**To do:** Please make an exact transcription of all the data that follows.

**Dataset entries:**
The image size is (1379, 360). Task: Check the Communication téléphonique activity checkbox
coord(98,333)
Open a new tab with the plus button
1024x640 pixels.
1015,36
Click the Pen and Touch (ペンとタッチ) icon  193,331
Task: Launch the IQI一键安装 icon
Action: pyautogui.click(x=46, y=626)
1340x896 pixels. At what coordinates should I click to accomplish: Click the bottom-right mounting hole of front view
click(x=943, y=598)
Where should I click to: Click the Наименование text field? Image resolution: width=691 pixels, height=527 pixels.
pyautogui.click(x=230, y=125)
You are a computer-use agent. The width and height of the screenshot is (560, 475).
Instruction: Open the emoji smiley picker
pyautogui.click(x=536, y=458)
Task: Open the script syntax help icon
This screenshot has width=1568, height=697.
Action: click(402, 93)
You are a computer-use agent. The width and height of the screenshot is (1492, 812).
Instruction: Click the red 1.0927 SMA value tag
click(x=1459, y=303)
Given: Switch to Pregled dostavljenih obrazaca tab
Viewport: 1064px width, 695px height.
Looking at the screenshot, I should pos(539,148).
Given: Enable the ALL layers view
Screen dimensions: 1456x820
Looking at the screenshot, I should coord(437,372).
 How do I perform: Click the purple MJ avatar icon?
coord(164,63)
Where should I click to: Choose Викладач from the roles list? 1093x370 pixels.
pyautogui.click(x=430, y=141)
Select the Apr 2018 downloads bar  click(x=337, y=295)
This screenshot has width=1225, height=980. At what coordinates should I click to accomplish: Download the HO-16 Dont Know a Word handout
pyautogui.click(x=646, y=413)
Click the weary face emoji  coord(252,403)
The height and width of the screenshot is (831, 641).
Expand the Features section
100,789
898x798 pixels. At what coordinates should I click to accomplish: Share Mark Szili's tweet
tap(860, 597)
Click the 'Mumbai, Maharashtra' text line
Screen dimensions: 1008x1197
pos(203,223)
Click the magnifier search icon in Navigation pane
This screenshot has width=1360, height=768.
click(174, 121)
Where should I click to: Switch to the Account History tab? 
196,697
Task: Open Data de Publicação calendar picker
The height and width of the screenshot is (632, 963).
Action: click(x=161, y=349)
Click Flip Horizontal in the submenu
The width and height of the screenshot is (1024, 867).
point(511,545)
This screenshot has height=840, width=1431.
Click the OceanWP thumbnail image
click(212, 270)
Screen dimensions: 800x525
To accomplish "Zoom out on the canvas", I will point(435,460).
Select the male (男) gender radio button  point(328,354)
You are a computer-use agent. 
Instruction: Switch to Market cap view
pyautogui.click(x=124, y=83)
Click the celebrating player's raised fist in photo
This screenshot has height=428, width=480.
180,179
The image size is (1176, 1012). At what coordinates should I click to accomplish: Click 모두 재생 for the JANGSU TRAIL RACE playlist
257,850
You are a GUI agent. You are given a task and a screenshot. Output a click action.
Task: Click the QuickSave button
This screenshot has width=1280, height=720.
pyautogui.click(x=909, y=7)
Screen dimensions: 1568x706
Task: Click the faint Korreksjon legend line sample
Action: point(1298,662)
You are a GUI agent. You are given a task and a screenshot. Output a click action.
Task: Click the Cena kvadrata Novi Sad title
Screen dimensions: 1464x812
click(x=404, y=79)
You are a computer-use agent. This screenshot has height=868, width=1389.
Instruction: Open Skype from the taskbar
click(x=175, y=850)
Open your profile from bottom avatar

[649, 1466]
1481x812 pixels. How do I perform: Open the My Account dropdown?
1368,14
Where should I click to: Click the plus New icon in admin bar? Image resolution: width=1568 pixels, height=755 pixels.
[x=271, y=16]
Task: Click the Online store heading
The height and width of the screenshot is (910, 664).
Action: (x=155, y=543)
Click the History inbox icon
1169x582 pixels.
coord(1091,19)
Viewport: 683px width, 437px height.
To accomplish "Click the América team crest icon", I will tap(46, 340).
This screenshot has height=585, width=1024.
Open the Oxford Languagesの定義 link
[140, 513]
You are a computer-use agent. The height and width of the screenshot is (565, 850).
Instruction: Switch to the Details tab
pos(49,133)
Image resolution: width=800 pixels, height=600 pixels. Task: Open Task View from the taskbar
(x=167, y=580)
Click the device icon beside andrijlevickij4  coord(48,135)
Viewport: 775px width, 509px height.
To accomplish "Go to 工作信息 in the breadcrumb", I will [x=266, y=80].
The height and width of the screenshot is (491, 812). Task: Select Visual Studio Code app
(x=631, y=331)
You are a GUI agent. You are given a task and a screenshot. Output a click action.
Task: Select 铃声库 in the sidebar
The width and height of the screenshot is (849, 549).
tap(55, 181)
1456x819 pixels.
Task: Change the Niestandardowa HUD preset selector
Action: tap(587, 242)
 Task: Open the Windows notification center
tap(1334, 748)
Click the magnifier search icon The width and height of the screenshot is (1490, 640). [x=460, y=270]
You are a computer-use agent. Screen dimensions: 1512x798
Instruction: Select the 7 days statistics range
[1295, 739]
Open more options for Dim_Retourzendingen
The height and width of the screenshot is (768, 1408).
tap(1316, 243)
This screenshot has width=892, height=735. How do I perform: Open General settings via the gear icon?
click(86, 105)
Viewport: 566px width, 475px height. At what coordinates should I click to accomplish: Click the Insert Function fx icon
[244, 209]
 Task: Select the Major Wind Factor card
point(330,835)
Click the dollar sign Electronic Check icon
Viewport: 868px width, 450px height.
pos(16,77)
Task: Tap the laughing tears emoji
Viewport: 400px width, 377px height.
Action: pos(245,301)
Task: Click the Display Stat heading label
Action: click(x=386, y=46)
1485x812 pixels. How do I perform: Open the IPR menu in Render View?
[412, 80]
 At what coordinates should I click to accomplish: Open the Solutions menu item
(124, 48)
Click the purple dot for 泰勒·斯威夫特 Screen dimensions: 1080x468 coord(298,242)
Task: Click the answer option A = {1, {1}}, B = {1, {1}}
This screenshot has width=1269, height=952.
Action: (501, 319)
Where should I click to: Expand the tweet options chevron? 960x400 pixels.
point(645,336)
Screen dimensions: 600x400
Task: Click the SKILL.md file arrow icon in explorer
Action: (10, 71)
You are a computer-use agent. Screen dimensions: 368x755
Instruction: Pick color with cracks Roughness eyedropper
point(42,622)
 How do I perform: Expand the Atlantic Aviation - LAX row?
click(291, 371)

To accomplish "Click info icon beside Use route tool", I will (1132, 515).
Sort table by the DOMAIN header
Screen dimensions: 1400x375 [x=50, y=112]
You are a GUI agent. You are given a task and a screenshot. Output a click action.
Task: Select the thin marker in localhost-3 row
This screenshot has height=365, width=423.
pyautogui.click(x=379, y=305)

**Task answer:**
The image size is (1379, 360). Task: Check the Communication téléphonique activity checkbox
coord(98,333)
Open a new tab with the plus button
1024x640 pixels.
1015,36
Click the Pen and Touch (ペンとタッチ) icon  193,331
Task: Launch the IQI一键安装 icon
Action: pyautogui.click(x=46, y=626)
1340x896 pixels. At what coordinates should I click to accomplish: Click the bottom-right mounting hole of front view
click(x=943, y=598)
Where should I click to: Click the Наименование text field? Image resolution: width=691 pixels, height=527 pixels.
pyautogui.click(x=230, y=125)
You are a computer-use agent. The width and height of the screenshot is (560, 475).
Instruction: Open the emoji smiley picker
pyautogui.click(x=536, y=458)
Task: Open the script syntax help icon
This screenshot has width=1568, height=697.
Action: click(402, 93)
You are a computer-use agent. The width and height of the screenshot is (1492, 812).
Instruction: Click the red 1.0927 SMA value tag
click(x=1459, y=303)
Given: Switch to Pregled dostavljenih obrazaca tab
Viewport: 1064px width, 695px height.
Looking at the screenshot, I should pos(539,148).
Given: Enable the ALL layers view
Screen dimensions: 1456x820
Looking at the screenshot, I should coord(437,372).
 How do I perform: Click the purple MJ avatar icon?
coord(164,63)
Where should I click to: Choose Викладач from the roles list? 1093x370 pixels.
pyautogui.click(x=430, y=141)
Select the Apr 2018 downloads bar  click(x=337, y=295)
This screenshot has width=1225, height=980. At what coordinates should I click to accomplish: Download the HO-16 Dont Know a Word handout
pyautogui.click(x=646, y=413)
Click the weary face emoji  coord(252,403)
The height and width of the screenshot is (831, 641).
Expand the Features section
100,789
898x798 pixels. At what coordinates should I click to accomplish: Share Mark Szili's tweet
tap(860, 597)
Click the 'Mumbai, Maharashtra' text line
Screen dimensions: 1008x1197
pos(203,223)
Click the magnifier search icon in Navigation pane
This screenshot has width=1360, height=768.
click(174, 121)
Where should I click to: Switch to the Account History tab? 
196,697
Task: Open Data de Publicação calendar picker
The height and width of the screenshot is (632, 963).
Action: click(x=161, y=349)
Click Flip Horizontal in the submenu
The width and height of the screenshot is (1024, 867).
point(511,545)
This screenshot has height=840, width=1431.
Click the OceanWP thumbnail image
click(212, 270)
Screen dimensions: 800x525
To accomplish "Zoom out on the canvas", I will point(435,460).
Select the male (男) gender radio button  point(328,354)
You are a computer-use agent. 
Instruction: Switch to Market cap view
pyautogui.click(x=124, y=83)
Click the celebrating player's raised fist in photo
This screenshot has height=428, width=480.
180,179
The image size is (1176, 1012). At what coordinates should I click to accomplish: Click 모두 재생 for the JANGSU TRAIL RACE playlist
257,850
You are a GUI agent. You are given a task and a screenshot. Output a click action.
Task: Click the QuickSave button
This screenshot has width=1280, height=720.
pyautogui.click(x=909, y=7)
Screen dimensions: 1568x706
Task: Click the faint Korreksjon legend line sample
Action: point(1298,662)
You are a GUI agent. You are given a task and a screenshot. Output a click action.
Task: Click the Cena kvadrata Novi Sad title
Screen dimensions: 1464x812
click(x=404, y=79)
You are a computer-use agent. This screenshot has height=868, width=1389.
Instruction: Open Skype from the taskbar
click(x=175, y=850)
Open your profile from bottom avatar

[649, 1466]
1481x812 pixels. How do I perform: Open the My Account dropdown?
1368,14
Where should I click to: Click the plus New icon in admin bar? Image resolution: width=1568 pixels, height=755 pixels.
[x=271, y=16]
Task: Click the Online store heading
The height and width of the screenshot is (910, 664).
Action: (x=155, y=543)
Click the History inbox icon
1169x582 pixels.
coord(1091,19)
Viewport: 683px width, 437px height.
To accomplish "Click the América team crest icon", I will tap(46, 340).
This screenshot has height=585, width=1024.
Open the Oxford Languagesの定義 link
[140, 513]
You are a computer-use agent. The height and width of the screenshot is (565, 850).
Instruction: Switch to the Details tab
pos(49,133)
Image resolution: width=800 pixels, height=600 pixels. Task: Open Task View from the taskbar
(x=167, y=580)
Click the device icon beside andrijlevickij4  coord(48,135)
Viewport: 775px width, 509px height.
To accomplish "Go to 工作信息 in the breadcrumb", I will [x=266, y=80].
The height and width of the screenshot is (491, 812). Task: Select Visual Studio Code app
(x=631, y=331)
You are a GUI agent. You are given a task and a screenshot. Output a click action.
Task: Select 铃声库 in the sidebar
The width and height of the screenshot is (849, 549).
tap(55, 181)
1456x819 pixels.
Task: Change the Niestandardowa HUD preset selector
Action: tap(587, 242)
 Task: Open the Windows notification center
tap(1334, 748)
Click the magnifier search icon The width and height of the screenshot is (1490, 640). [x=460, y=270]
You are a computer-use agent. Screen dimensions: 1512x798
Instruction: Select the 7 days statistics range
[1295, 739]
Open more options for Dim_Retourzendingen
The height and width of the screenshot is (768, 1408).
tap(1316, 243)
This screenshot has width=892, height=735. How do I perform: Open General settings via the gear icon?
click(86, 105)
Viewport: 566px width, 475px height. At what coordinates should I click to accomplish: Click the Insert Function fx icon
[244, 209]
 Task: Select the Major Wind Factor card
point(330,835)
Click the dollar sign Electronic Check icon
Viewport: 868px width, 450px height.
pos(16,77)
Task: Tap the laughing tears emoji
Viewport: 400px width, 377px height.
Action: pos(245,301)
Task: Click the Display Stat heading label
Action: click(x=386, y=46)
1485x812 pixels. How do I perform: Open the IPR menu in Render View?
[412, 80]
 At what coordinates should I click to accomplish: Open the Solutions menu item
(124, 48)
Click the purple dot for 泰勒·斯威夫特 Screen dimensions: 1080x468 coord(298,242)
Task: Click the answer option A = {1, {1}}, B = {1, {1}}
This screenshot has width=1269, height=952.
Action: (501, 319)
Where should I click to: Expand the tweet options chevron? 960x400 pixels.
point(645,336)
Screen dimensions: 600x400
Task: Click the SKILL.md file arrow icon in explorer
Action: (10, 71)
You are a computer-use agent. Screen dimensions: 368x755
Instruction: Pick color with cracks Roughness eyedropper
point(42,622)
 How do I perform: Expand the Atlantic Aviation - LAX row?
click(291, 371)

To accomplish "Click info icon beside Use route tool", I will (1132, 515).
Sort table by the DOMAIN header
Screen dimensions: 1400x375 [x=50, y=112]
You are a GUI agent. You are given a task and a screenshot. Output a click action.
Task: Select the thin marker in localhost-3 row
This screenshot has height=365, width=423.
pyautogui.click(x=379, y=305)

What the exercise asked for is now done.